P-I-F-7
DORV,TGA,PS,non-committed VSDに対する手術―M弁straddlingによりFontanへconversionした 1 例―
弘前大学医学部第一外科1),弘前大学医学部小児科2),弘前大学医学部保健学科3)
鈴木保之1),板谷博幸1),皆川正仁1),久我俊彦1),福井康三1),福田幾夫1),江渡修司2),佐藤 工2),高橋 徹2),米坂 勧3)
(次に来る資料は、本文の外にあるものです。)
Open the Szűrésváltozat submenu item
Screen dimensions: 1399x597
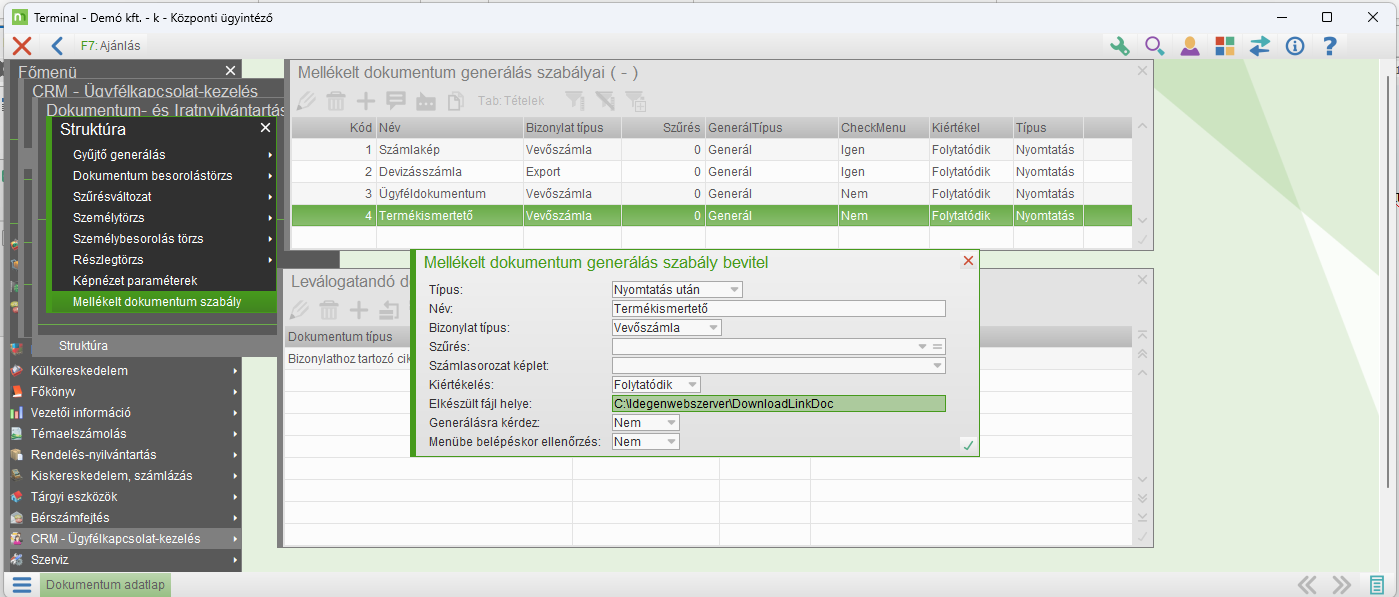pos(112,197)
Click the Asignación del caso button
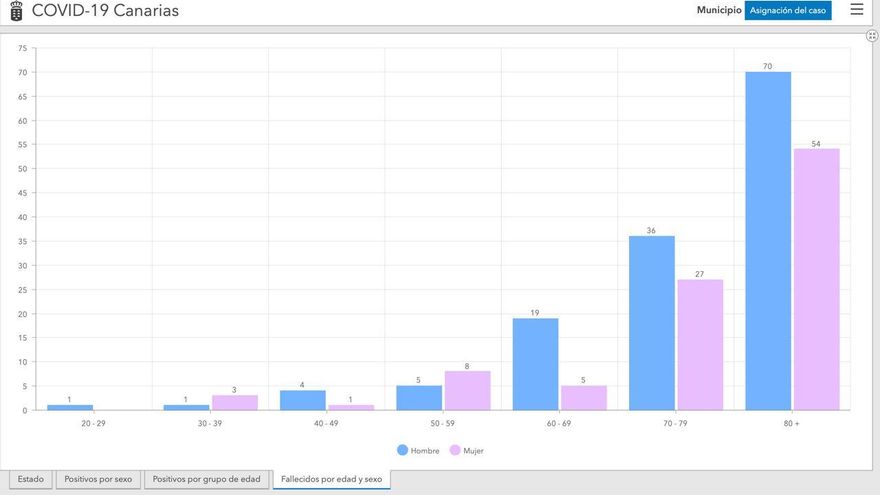The height and width of the screenshot is (495, 880). [x=788, y=10]
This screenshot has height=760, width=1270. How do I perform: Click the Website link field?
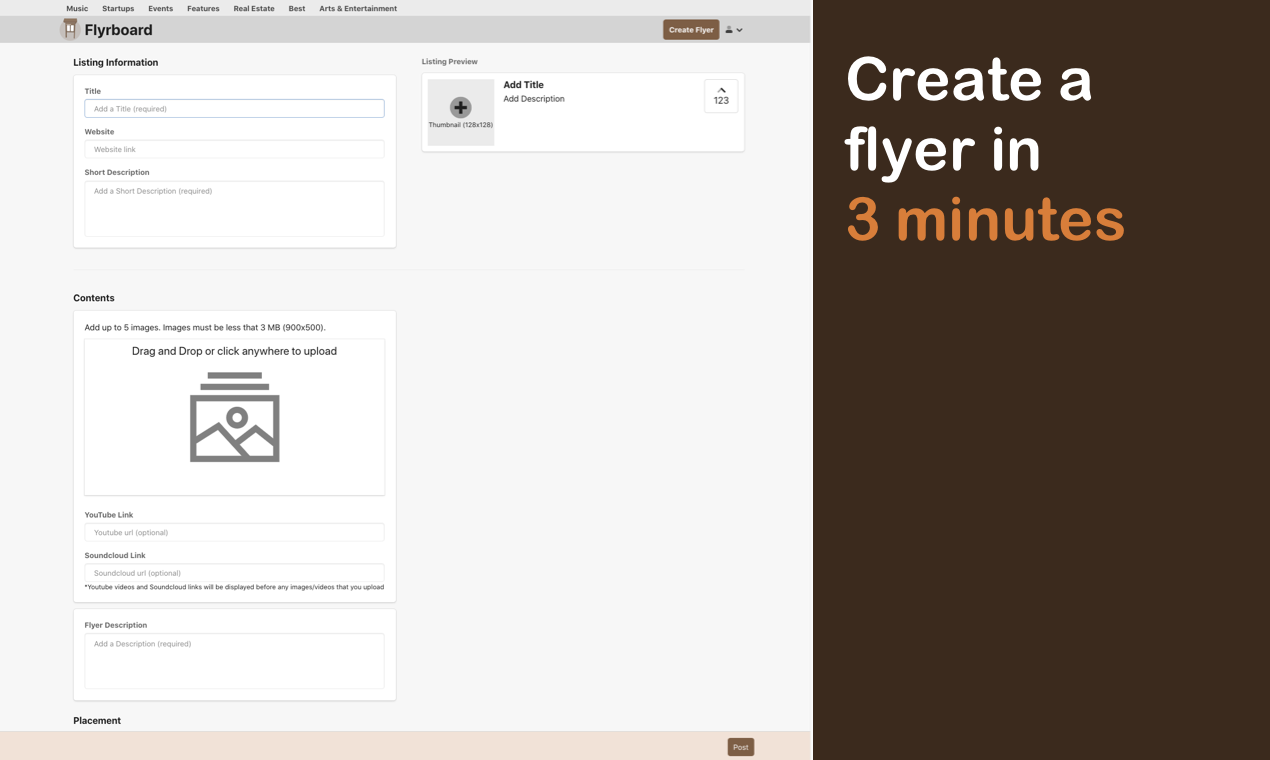[234, 149]
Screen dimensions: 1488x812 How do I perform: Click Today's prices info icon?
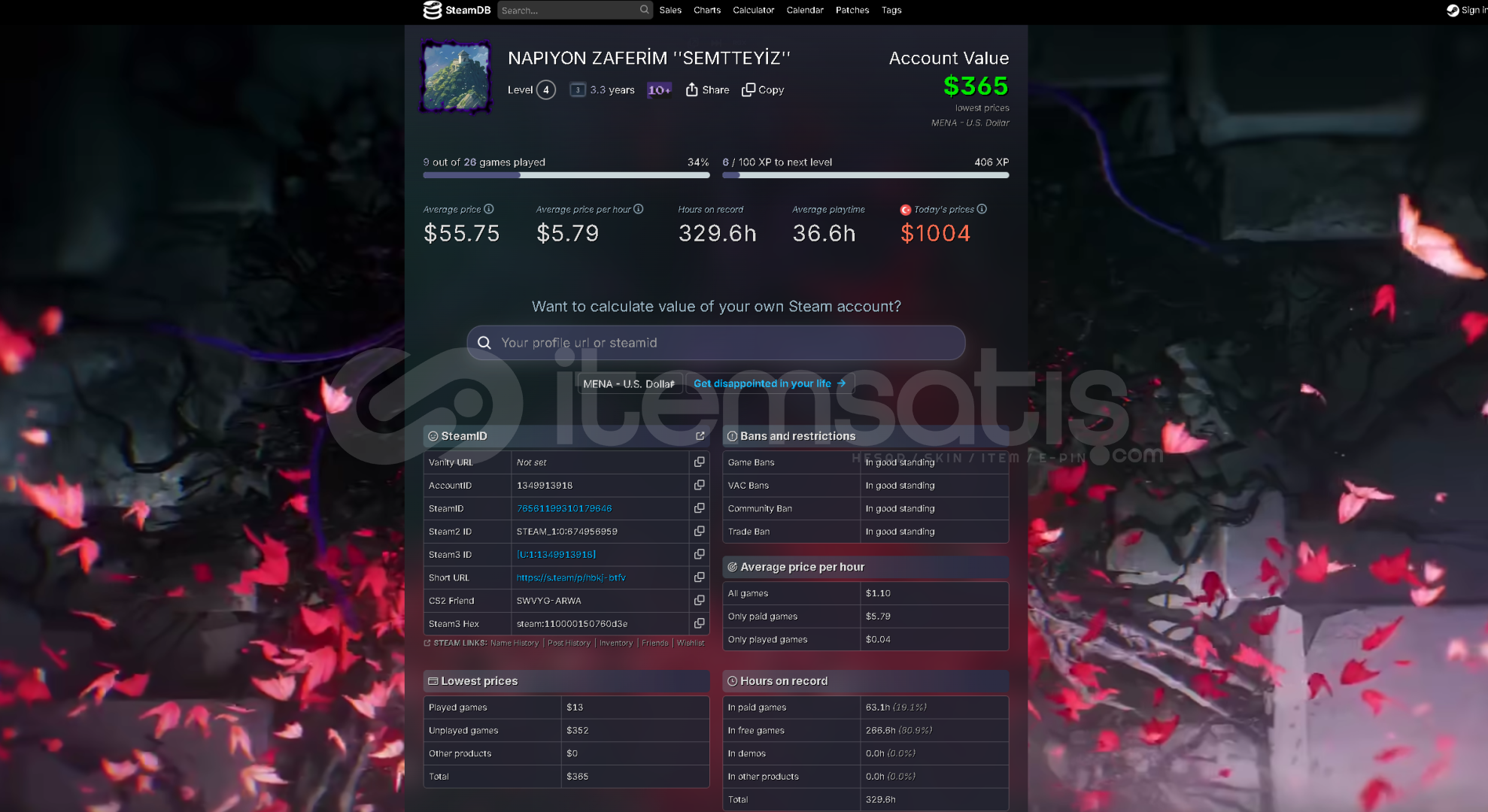(982, 209)
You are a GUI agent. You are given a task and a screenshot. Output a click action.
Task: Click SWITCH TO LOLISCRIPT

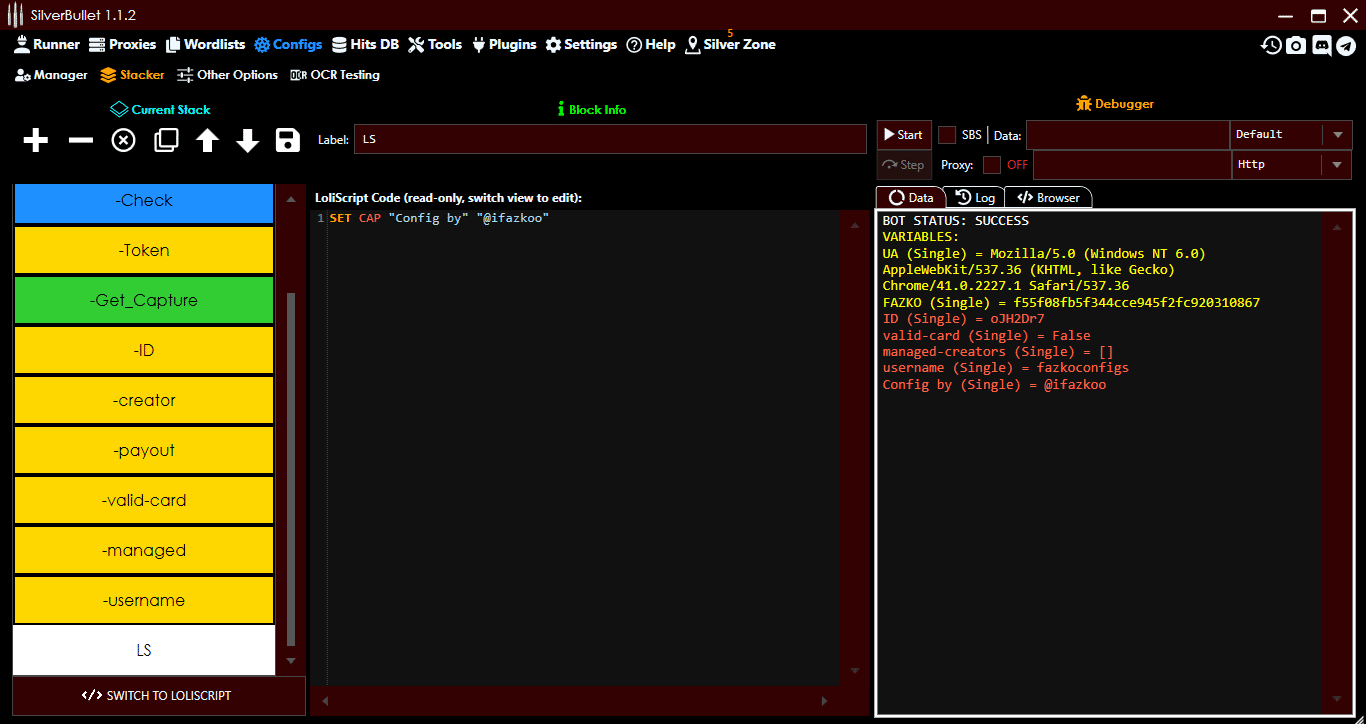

両大血管右室起始症は,病態の多様性により,種々の術式が選択されている.今回われわれは,biventricularの修復を予定したが,術中,僧帽弁のstraddlingが判明し,Fontan手術に転換した 1 例を経験したので報告する.【症例】8 歳,女児.診断は両大血管右室起始,肺動脈狭窄,大血管関係は l-TGAで,心室中隔欠損(VSD)は,non-committedで直径約16mmであった.1 歳 9 カ月時左B-Tシャント術を行い,今回根治術となった.手術は心内ルートおよび後方肺動脈は肺動脈弁位で切断して大動脈の後方から右室流出路へ受動して心外導管を用いずにbiventricular修復を行う方針とした.術前の心エコー検査では,僧帽弁,三尖弁とも異常は指摘されなかった.【手術】胸骨正中切開でアプローチし,肺動脈を十分に剥離し,B-Tシャントは人工心肺開始後に結紮した.心停止下に主肺動脈を心室から切離し,大動脈の後方を通し右室流出路切開線に緊張がかからずに届くことを確認した後,右室切開を行った.右室内を観察するとVSDはnon-committedで十分な大きさがあったが,僧帽弁前尖がstraddlingし,乳頭筋がVSDの中央を通り右室側中隔に付着していたため心内ルートを作成することは困難と判断し,Fontan手術へ転換する方針とした.右室切開を閉鎖し,肺動脈と右房とを吻合,下大静脈からゴアテックスパッチを使用してlateral tunnel法により,Fontan循環を完成した.人工心肺からはカテコラミン補助下に容易に離脱した.体外循環時間256分,大動脈遮断時間127分 + 101分で,人工心肺離脱後の中心静脈圧は14mmHgで循環動態は安定し,翌日ICUを退室した.その後胸水貯留が遷延したが心不全徴候もなく良好に経過し,術後 2 カ月に退院,現在外来経過観察中である.【結語】僧帽弁straddlingを伴った両大血管右室起始症の治療は,いまだ議論のあるところだが,今回のようなstraddlingの場合は,Fontan型手術を選択せざるをえないのではないかと考えられた.